*** Block opens ***

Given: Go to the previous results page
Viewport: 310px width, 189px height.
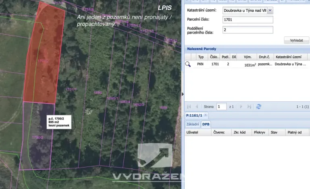Looking at the screenshot, I should (x=197, y=107).
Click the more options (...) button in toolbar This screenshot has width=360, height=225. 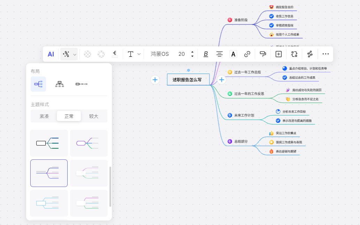tap(325, 54)
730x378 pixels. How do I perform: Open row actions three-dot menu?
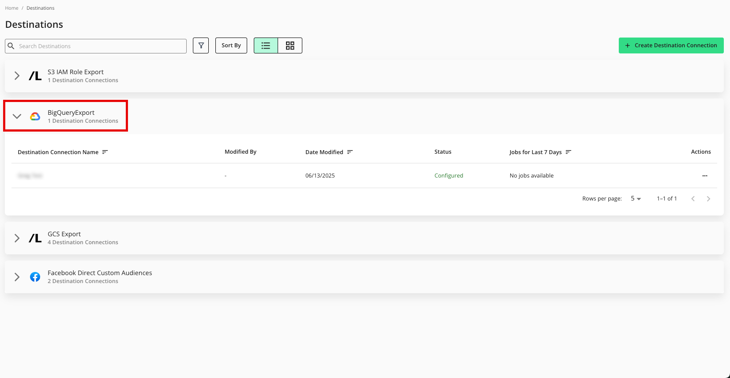click(705, 176)
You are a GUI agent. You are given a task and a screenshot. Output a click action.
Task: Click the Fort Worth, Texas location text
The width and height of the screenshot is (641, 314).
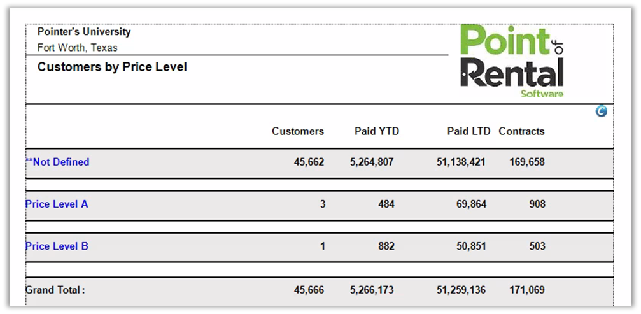(77, 48)
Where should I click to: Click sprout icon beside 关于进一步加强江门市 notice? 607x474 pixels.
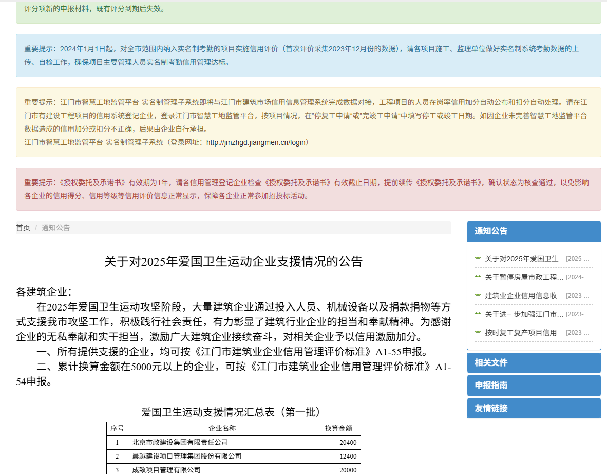[x=478, y=314]
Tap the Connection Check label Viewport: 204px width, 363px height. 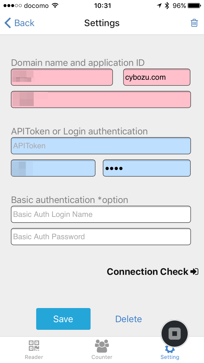click(x=147, y=272)
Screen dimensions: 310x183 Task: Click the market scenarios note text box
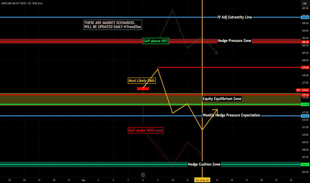(106, 25)
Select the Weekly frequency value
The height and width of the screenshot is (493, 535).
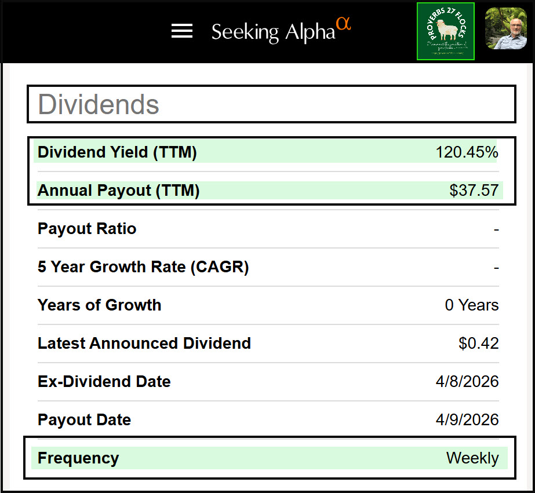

*** Block closes ***

### Work instruction
Copy out exactly the lines between the line that contains "Select the Weekly frequency value" and the last line of the records, both ends included; leave out every picture.

### Solved exercise
Select the Weekly frequency value
The height and width of the screenshot is (493, 535).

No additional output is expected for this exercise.